> [Records shown]

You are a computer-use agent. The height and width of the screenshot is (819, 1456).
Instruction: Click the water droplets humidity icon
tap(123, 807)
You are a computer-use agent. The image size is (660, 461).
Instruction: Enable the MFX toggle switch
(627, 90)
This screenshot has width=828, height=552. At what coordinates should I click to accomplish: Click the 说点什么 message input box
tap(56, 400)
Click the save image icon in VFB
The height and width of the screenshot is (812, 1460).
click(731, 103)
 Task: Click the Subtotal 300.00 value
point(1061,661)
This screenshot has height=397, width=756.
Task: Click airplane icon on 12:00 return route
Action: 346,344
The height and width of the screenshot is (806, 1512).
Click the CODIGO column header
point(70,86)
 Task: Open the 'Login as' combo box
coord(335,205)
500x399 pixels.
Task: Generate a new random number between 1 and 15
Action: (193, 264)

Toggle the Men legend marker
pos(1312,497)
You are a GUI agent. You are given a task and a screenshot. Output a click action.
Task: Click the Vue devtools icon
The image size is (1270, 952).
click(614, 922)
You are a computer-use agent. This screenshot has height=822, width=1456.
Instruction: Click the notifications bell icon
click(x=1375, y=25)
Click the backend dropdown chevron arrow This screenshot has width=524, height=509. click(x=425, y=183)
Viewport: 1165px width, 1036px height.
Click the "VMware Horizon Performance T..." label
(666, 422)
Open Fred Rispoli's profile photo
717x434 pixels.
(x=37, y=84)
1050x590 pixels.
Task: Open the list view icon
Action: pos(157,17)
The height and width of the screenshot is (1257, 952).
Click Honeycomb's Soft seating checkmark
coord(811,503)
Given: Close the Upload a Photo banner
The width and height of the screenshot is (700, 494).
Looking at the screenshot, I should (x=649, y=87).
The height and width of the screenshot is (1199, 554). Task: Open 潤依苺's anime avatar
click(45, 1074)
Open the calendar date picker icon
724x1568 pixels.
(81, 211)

> [Given instruction]
Reproduce the records above verbatim, line for line, from the first through the last.

> [Exercise answer]
You are a computer-use agent. The height and width of the screenshot is (819, 1456).
Instruction: Click the water droplets humidity icon
tap(123, 807)
You are a computer-use agent. The image size is (660, 461).
Instruction: Enable the MFX toggle switch
(627, 90)
This screenshot has width=828, height=552. At what coordinates should I click to accomplish: Click the 说点什么 message input box
tap(56, 400)
Click the save image icon in VFB
The height and width of the screenshot is (812, 1460).
click(731, 103)
 Task: Click the Subtotal 300.00 value
point(1061,661)
This screenshot has height=397, width=756.
Task: Click airplane icon on 12:00 return route
Action: 346,344
The height and width of the screenshot is (806, 1512).
Click the CODIGO column header
point(70,86)
 Task: Open the 'Login as' combo box
coord(335,205)
500x399 pixels.
Task: Generate a new random number between 1 and 15
Action: (193, 264)

Toggle the Men legend marker
pos(1312,497)
You are a GUI agent. You are given a task and a screenshot. Output a click action.
Task: Click the Vue devtools icon
The image size is (1270, 952).
click(614, 922)
You are a computer-use agent. This screenshot has height=822, width=1456.
Instruction: Click the notifications bell icon
click(x=1375, y=25)
Click the backend dropdown chevron arrow This screenshot has width=524, height=509. click(x=425, y=183)
Viewport: 1165px width, 1036px height.
Click the "VMware Horizon Performance T..." label
(666, 422)
Open Fred Rispoli's profile photo
717x434 pixels.
(x=37, y=84)
1050x590 pixels.
Task: Open the list view icon
Action: pos(157,17)
The height and width of the screenshot is (1257, 952).
Click Honeycomb's Soft seating checkmark
coord(811,503)
Given: Close the Upload a Photo banner
The width and height of the screenshot is (700, 494).
Looking at the screenshot, I should (x=649, y=87).
The height and width of the screenshot is (1199, 554). Task: Open 潤依苺's anime avatar
click(45, 1074)
Open the calendar date picker icon
724x1568 pixels.
(81, 211)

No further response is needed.